== EXERCISE AIM ==
Starting at the beginning of the entries and ending at the line that contains "Looking at the screenshot, I should 1034,506.", output every line as a Markdown table with columns headed No. and Entry line. Put the row number in No. and the line in Entry line, and leave out blank lines.

== EXCERPTED RECORDS ==

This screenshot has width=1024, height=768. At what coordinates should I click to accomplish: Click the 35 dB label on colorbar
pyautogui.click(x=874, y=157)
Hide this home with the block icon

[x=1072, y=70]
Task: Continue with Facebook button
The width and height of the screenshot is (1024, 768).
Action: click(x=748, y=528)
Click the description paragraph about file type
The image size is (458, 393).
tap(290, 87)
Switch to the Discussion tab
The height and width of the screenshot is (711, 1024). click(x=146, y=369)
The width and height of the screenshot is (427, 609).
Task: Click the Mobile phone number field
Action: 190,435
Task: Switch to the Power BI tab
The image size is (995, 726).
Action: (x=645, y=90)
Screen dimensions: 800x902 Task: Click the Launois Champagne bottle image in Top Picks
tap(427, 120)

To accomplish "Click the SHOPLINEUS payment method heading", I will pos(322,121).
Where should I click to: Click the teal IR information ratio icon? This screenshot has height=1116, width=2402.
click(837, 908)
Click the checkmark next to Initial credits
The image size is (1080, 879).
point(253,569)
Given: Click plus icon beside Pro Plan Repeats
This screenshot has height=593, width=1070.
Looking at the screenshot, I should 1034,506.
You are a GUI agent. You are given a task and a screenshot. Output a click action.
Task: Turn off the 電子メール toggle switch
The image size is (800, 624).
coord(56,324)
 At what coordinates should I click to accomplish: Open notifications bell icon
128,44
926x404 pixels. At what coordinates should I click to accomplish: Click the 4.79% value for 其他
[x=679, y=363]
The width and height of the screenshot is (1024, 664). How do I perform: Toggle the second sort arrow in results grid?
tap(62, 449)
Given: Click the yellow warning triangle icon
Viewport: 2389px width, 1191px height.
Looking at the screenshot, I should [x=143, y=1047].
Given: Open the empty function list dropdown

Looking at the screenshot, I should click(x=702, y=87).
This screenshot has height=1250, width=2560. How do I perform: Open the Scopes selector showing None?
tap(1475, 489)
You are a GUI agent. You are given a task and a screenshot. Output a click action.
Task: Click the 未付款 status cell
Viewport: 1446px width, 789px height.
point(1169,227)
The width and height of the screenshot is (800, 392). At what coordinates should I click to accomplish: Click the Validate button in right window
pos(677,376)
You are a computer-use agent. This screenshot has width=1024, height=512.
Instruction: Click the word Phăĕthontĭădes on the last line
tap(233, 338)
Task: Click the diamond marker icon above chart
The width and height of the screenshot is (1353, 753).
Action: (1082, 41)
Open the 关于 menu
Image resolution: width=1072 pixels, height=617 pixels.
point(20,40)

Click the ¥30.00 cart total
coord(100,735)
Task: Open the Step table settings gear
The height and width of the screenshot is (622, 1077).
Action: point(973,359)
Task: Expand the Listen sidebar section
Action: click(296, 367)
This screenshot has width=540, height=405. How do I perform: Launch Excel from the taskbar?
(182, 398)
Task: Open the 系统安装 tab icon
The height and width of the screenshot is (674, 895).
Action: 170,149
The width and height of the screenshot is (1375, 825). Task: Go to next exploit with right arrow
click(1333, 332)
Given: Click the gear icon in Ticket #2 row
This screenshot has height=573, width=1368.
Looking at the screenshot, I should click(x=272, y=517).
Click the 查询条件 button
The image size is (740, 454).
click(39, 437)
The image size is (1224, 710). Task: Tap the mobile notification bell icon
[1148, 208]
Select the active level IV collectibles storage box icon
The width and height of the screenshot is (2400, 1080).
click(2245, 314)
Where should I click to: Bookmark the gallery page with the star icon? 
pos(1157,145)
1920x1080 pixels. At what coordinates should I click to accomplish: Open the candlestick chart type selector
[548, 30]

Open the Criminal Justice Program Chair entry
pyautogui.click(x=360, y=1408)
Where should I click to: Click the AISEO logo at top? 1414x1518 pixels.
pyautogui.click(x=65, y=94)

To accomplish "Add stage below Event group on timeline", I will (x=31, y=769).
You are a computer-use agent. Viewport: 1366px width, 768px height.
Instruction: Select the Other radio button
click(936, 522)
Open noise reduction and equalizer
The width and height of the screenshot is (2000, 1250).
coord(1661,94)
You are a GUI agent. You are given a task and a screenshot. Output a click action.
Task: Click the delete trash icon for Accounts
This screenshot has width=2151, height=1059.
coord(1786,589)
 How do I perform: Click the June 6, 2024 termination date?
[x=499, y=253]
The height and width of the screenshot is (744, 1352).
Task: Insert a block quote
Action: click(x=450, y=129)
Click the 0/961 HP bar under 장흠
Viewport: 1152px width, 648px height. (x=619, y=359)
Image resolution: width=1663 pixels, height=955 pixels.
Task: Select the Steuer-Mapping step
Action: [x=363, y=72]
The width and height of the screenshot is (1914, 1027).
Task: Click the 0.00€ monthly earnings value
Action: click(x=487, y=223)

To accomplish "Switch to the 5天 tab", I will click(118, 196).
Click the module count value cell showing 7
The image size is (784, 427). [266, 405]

== EXERCISE ANSWER ==
| No. | Entry line |
|---|---|
| 1 | This screenshot has width=1024, height=768. At what coordinates should I click to accomplish: Click the 35 dB label on colorbar |
| 2 | pyautogui.click(x=874, y=157) |
| 3 | Hide this home with the block icon |
| 4 | [x=1072, y=70] |
| 5 | Task: Continue with Facebook button |
| 6 | The width and height of the screenshot is (1024, 768). |
| 7 | Action: click(x=748, y=528) |
| 8 | Click the description paragraph about file type |
| 9 | The image size is (458, 393). |
| 10 | tap(290, 87) |
| 11 | Switch to the Discussion tab |
| 12 | The height and width of the screenshot is (711, 1024). click(x=146, y=369) |
| 13 | The width and height of the screenshot is (427, 609). |
| 14 | Task: Click the Mobile phone number field |
| 15 | Action: 190,435 |
| 16 | Task: Switch to the Power BI tab |
| 17 | The image size is (995, 726). |
| 18 | Action: (x=645, y=90) |
| 19 | Screen dimensions: 800x902 Task: Click the Launois Champagne bottle image in Top Picks |
| 20 | tap(427, 120) |
| 21 | To accomplish "Click the SHOPLINEUS payment method heading", I will pos(322,121). |
| 22 | Where should I click to: Click the teal IR information ratio icon? This screenshot has height=1116, width=2402. |
| 23 | click(837, 908) |
| 24 | Click the checkmark next to Initial credits |
| 25 | The image size is (1080, 879). |
| 26 | point(253,569) |
| 27 | Given: Click plus icon beside Pro Plan Repeats |
| 28 | This screenshot has height=593, width=1070. |
| 29 | Looking at the screenshot, I should 1034,506. |